Today, thank God, gays do not face the death penalty or imprisonment for trying to realize their true nature. Wilde, like many homosexuals today, did not feel at home in the conventional church, but he did feel a deep attraction for Christ. We may find fault with his theology, but we cannot question his love of Christ and his yearning for the Divine. The movie “Wilde” does a fine job of depicting Wilde’s human side, but only when we read “De Profundis” and “Reading Goal” do we realize that Wilde was also a spiritual seeker whose life was tragically cut short.
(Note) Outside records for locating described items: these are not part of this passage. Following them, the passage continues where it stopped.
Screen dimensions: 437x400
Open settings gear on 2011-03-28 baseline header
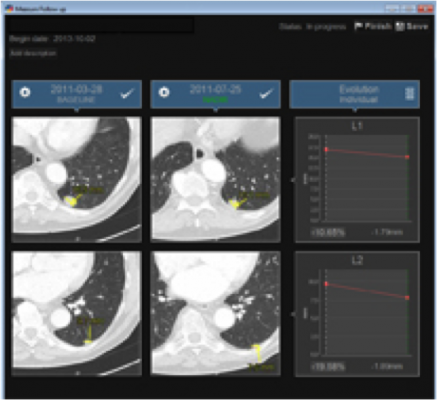pyautogui.click(x=25, y=92)
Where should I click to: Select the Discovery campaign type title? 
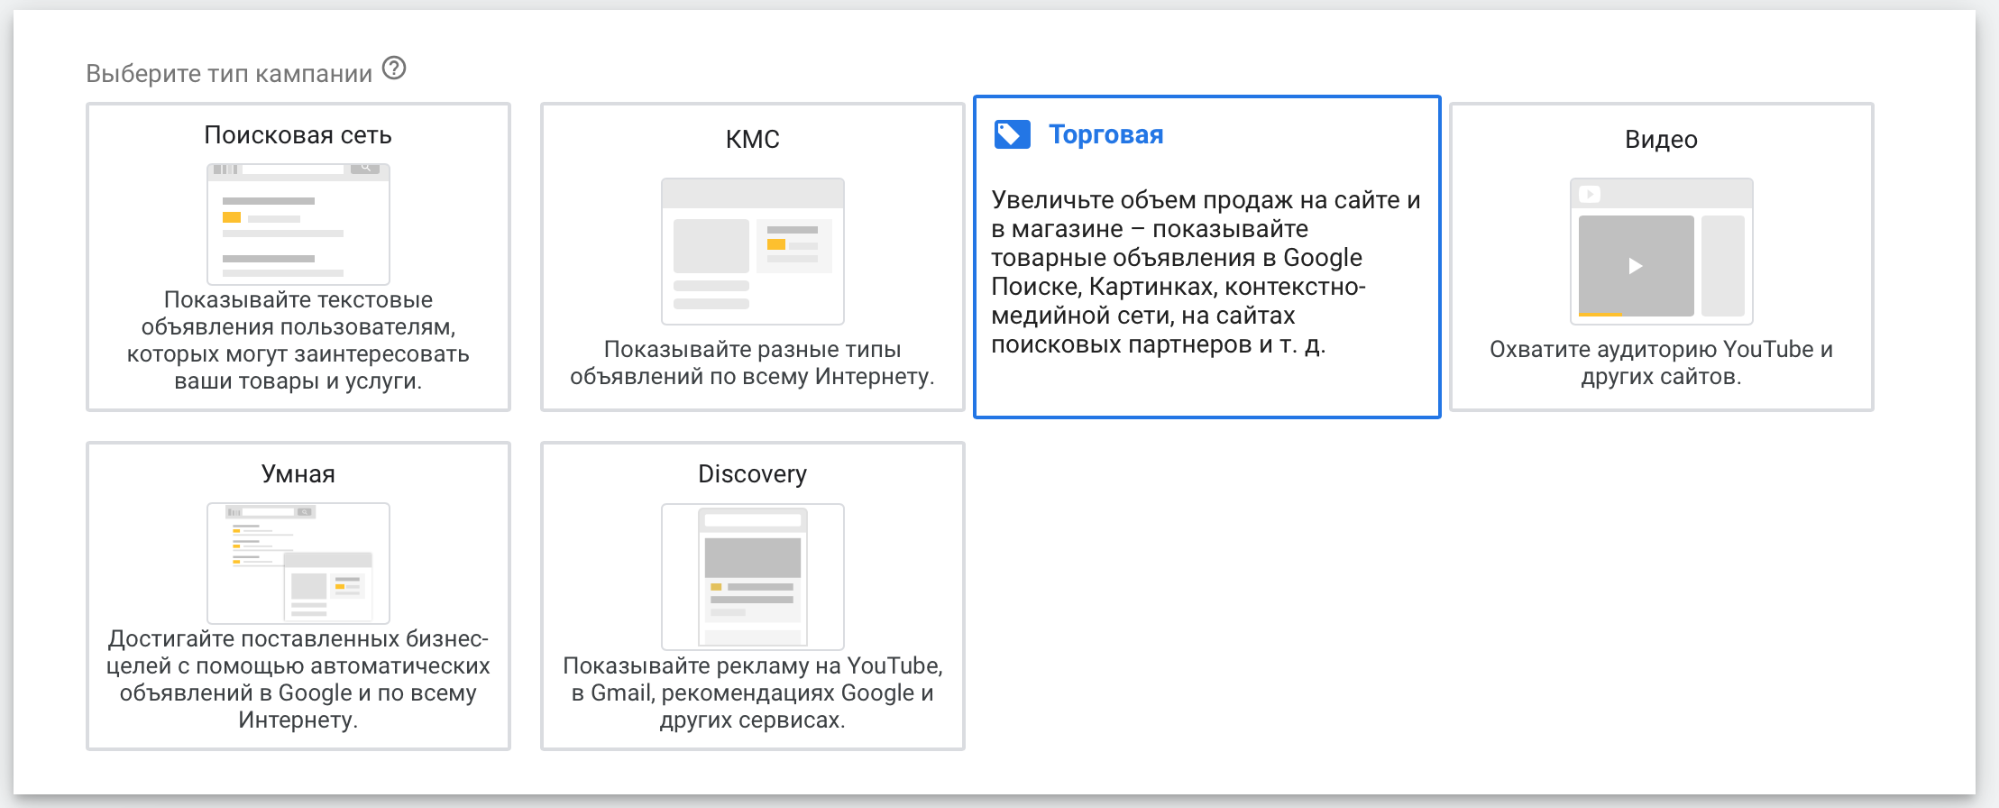752,474
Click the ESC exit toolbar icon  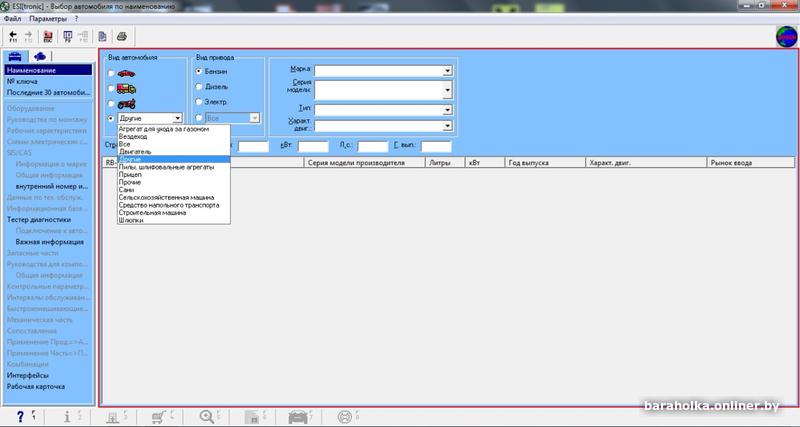tap(47, 37)
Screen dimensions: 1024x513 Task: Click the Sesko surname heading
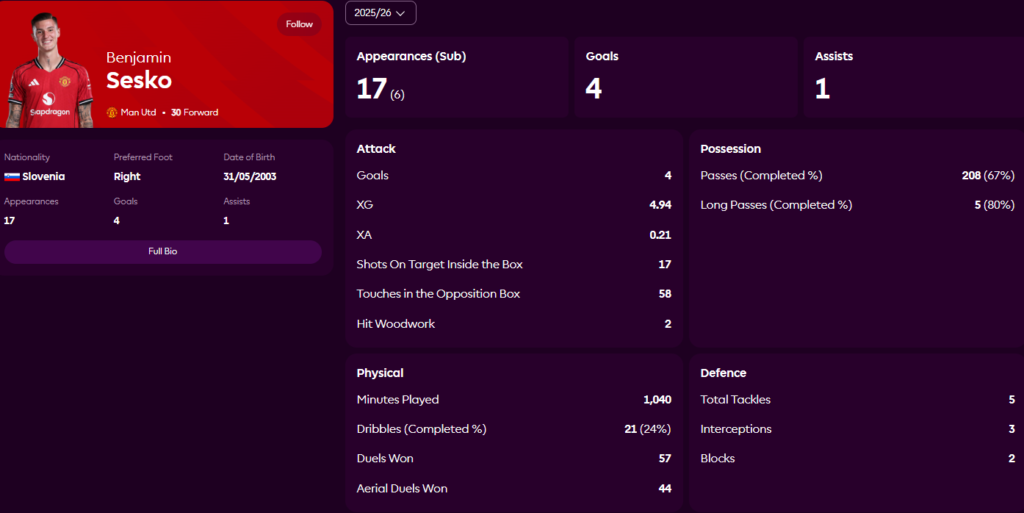tap(139, 81)
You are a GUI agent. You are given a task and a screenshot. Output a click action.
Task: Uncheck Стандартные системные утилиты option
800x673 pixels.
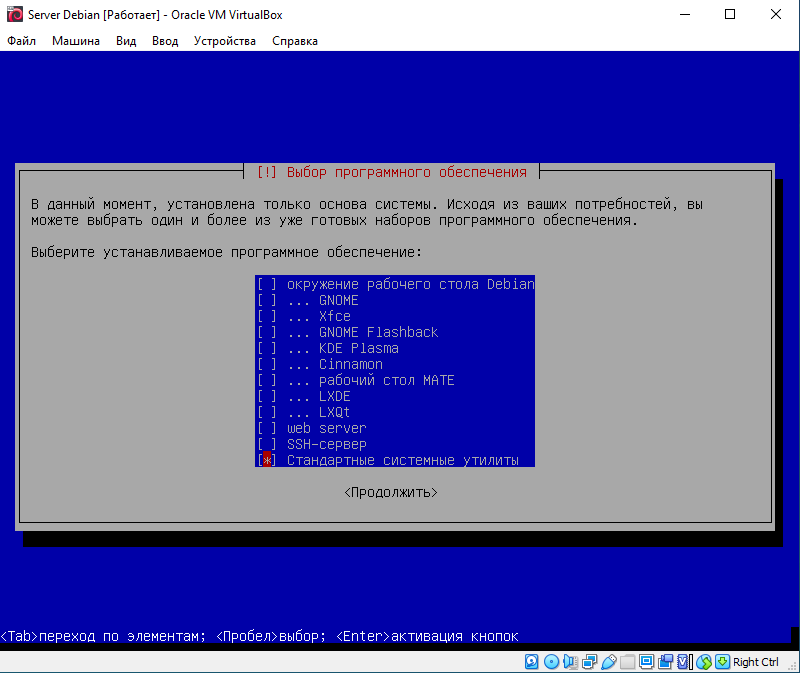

PS I just found Wilde's quote on war and find it very insightful, only it needs to be modernized. "As long as war it regarded as evil, it will always have its fascination. When it is looked upon as stupid and uncool, it will cease to be popular."


  1. Thank you Anthony for opening my eyes to this side of Oscar Wilde of which I was completely ignorant. I too enjoyed watching this movie of his life but I am more deeply moved to learn about his spiritual life.

  2. Hmmm...seems as though more should read about Oscar Wilde. I aurely am going much deeper to find more about us all.

  3. I have listened to this audio book more times than l can count because l cannot read much anymore after an illness. But l have given this beautiful book to others and shared quotes with friends. I think it is gorgeous.